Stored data
________
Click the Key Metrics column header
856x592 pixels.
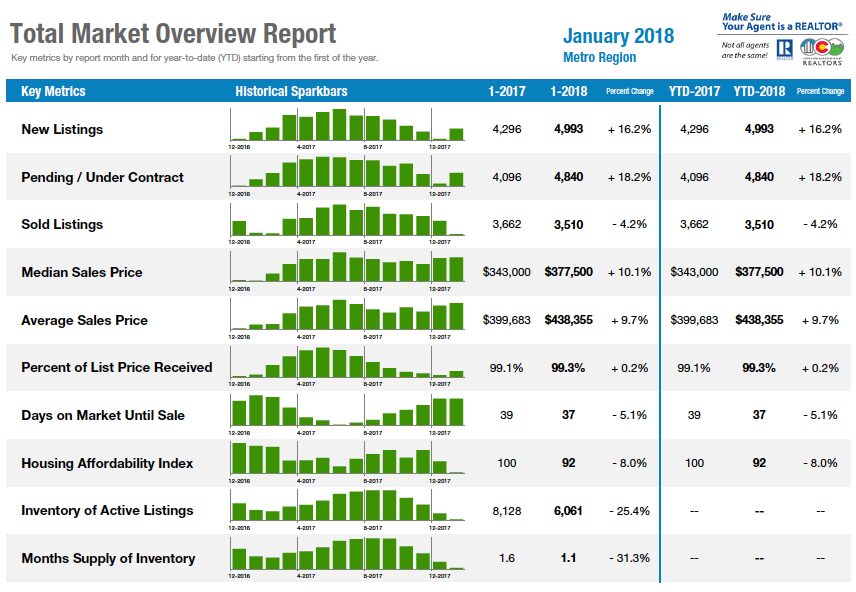[53, 91]
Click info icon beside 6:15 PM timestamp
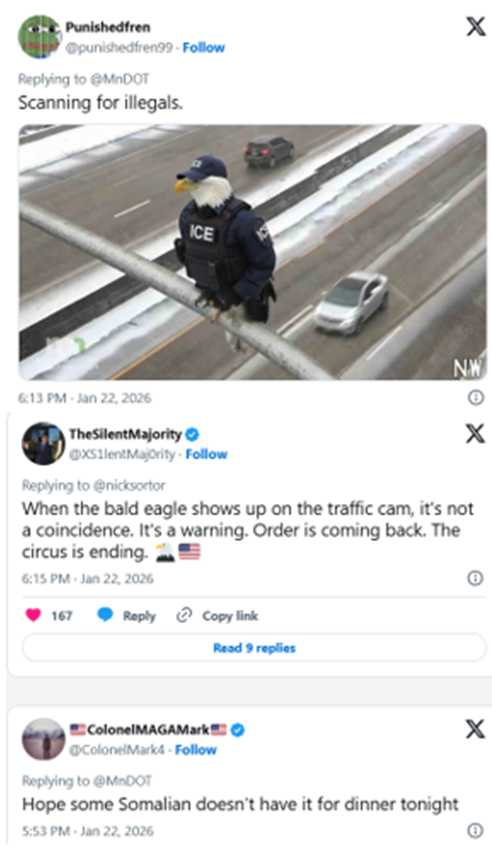 click(x=475, y=578)
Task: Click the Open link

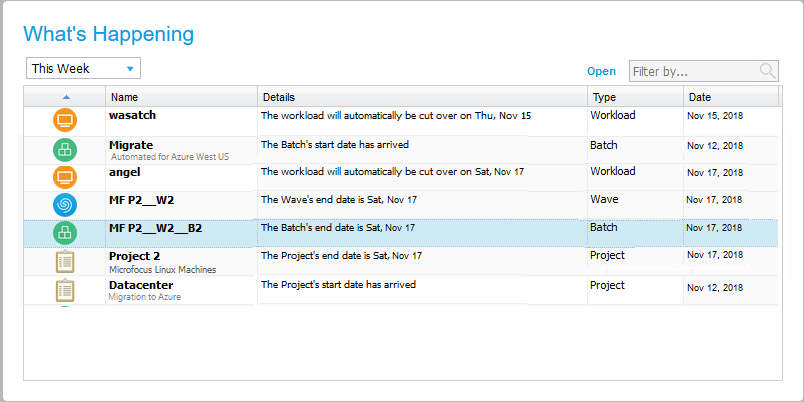Action: 601,71
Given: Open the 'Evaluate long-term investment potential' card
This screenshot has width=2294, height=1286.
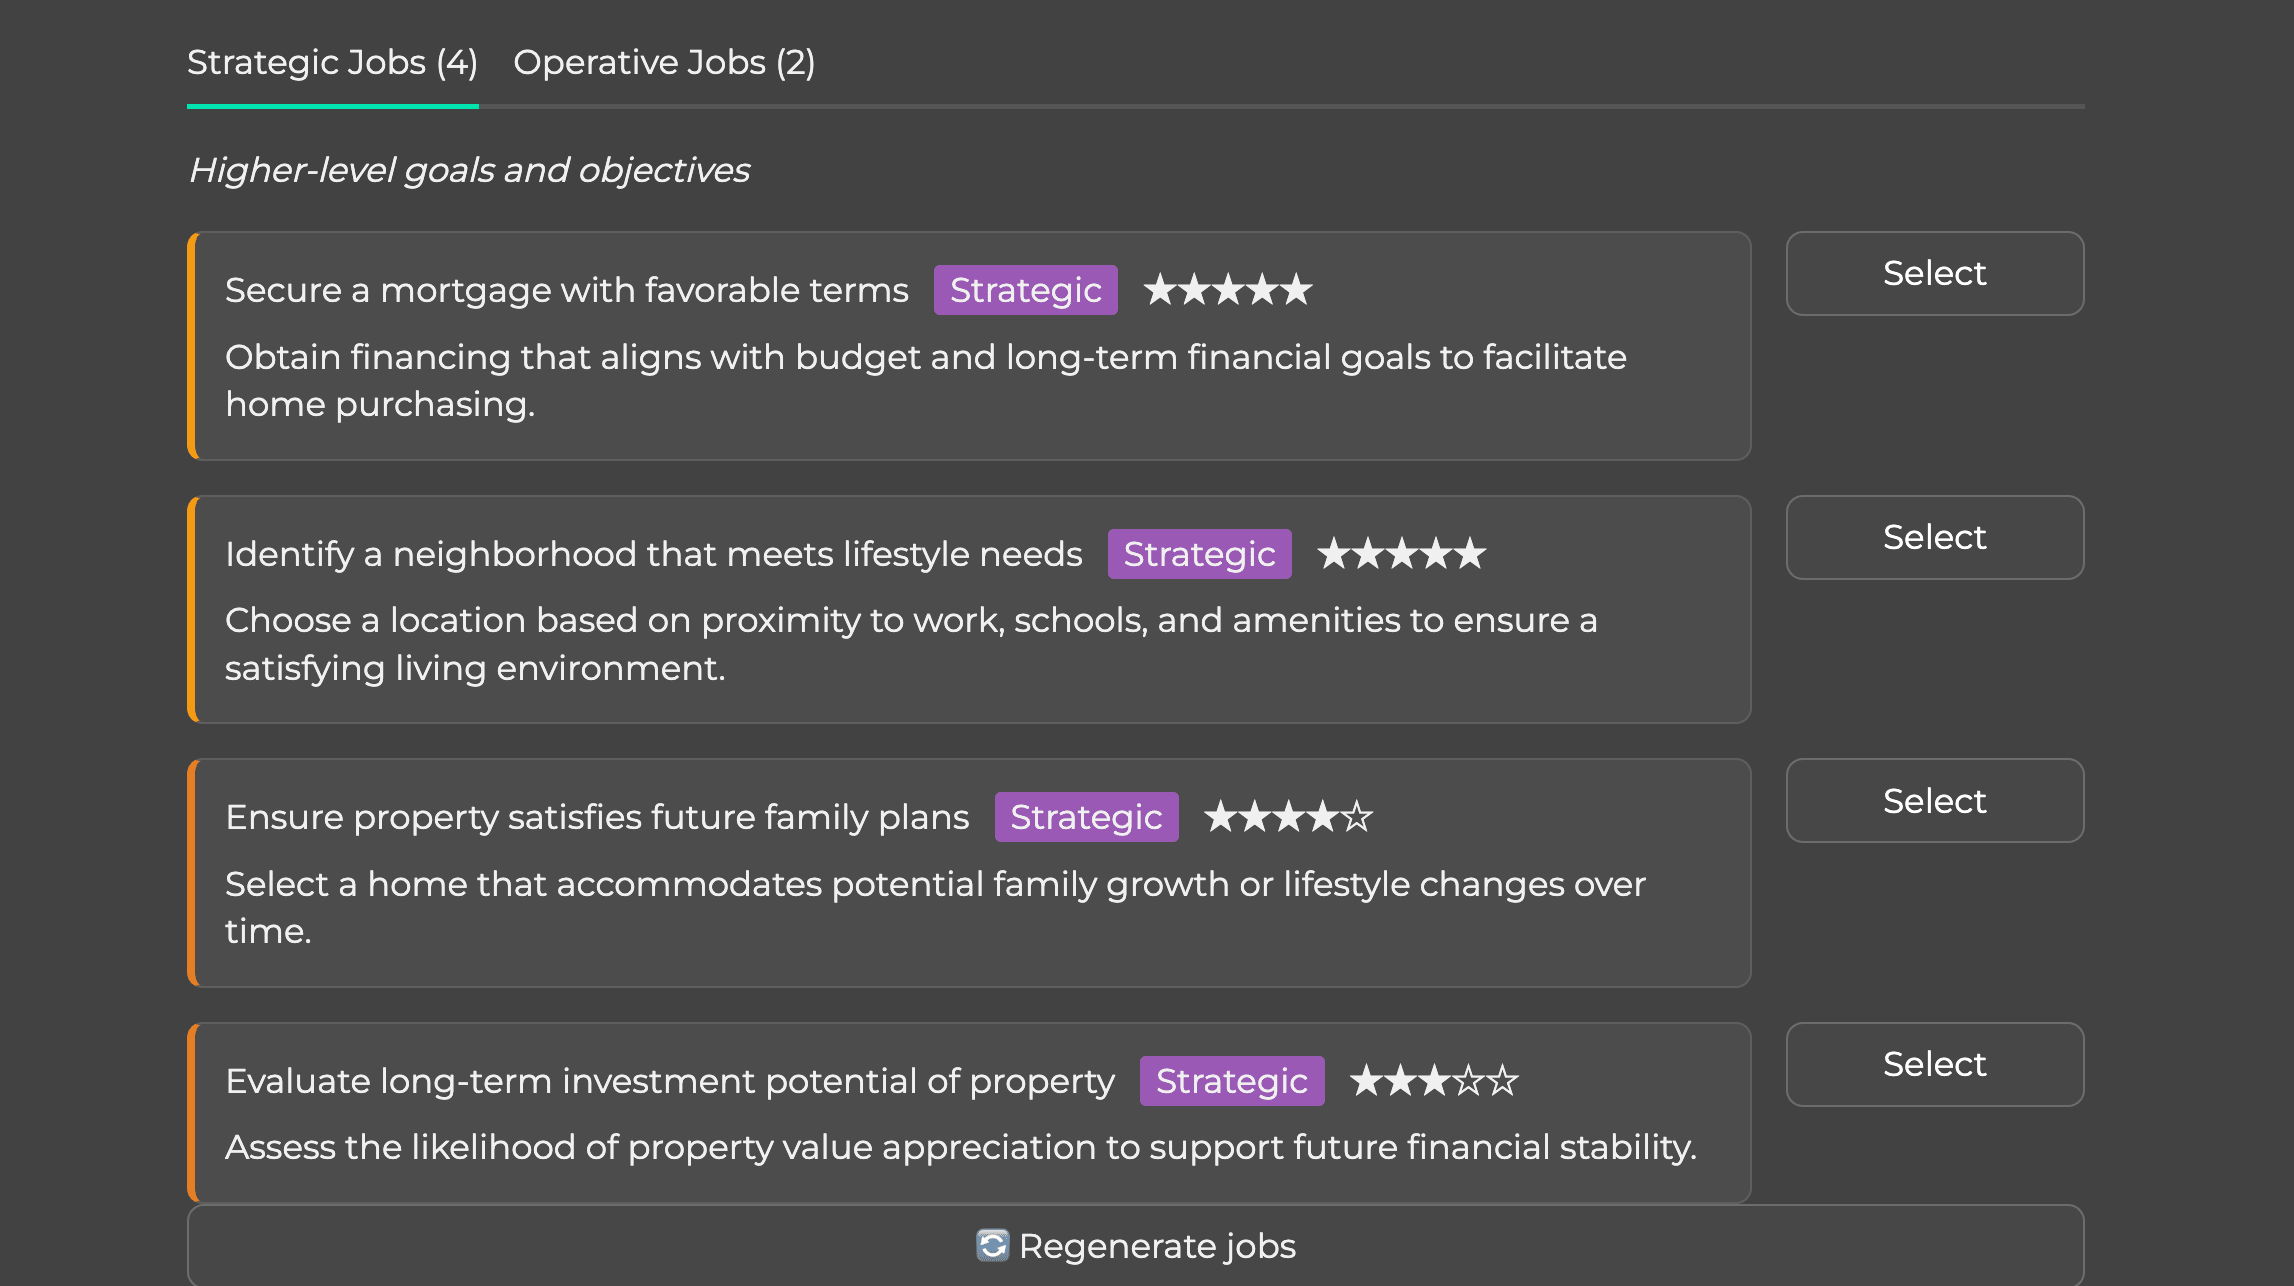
________
YOUR GOAL
Every line above should be duplicated exactly; the pictures are to be left out.

EXERCISE SOLUTION
Click the Key Metrics column header
856x592 pixels.
[53, 91]
Click info icon beside 6:15 PM timestamp
 click(x=475, y=578)
Task: Click the Open link

Action: 601,71
Given: Open the 'Evaluate long-term investment potential' card
This screenshot has width=2294, height=1286.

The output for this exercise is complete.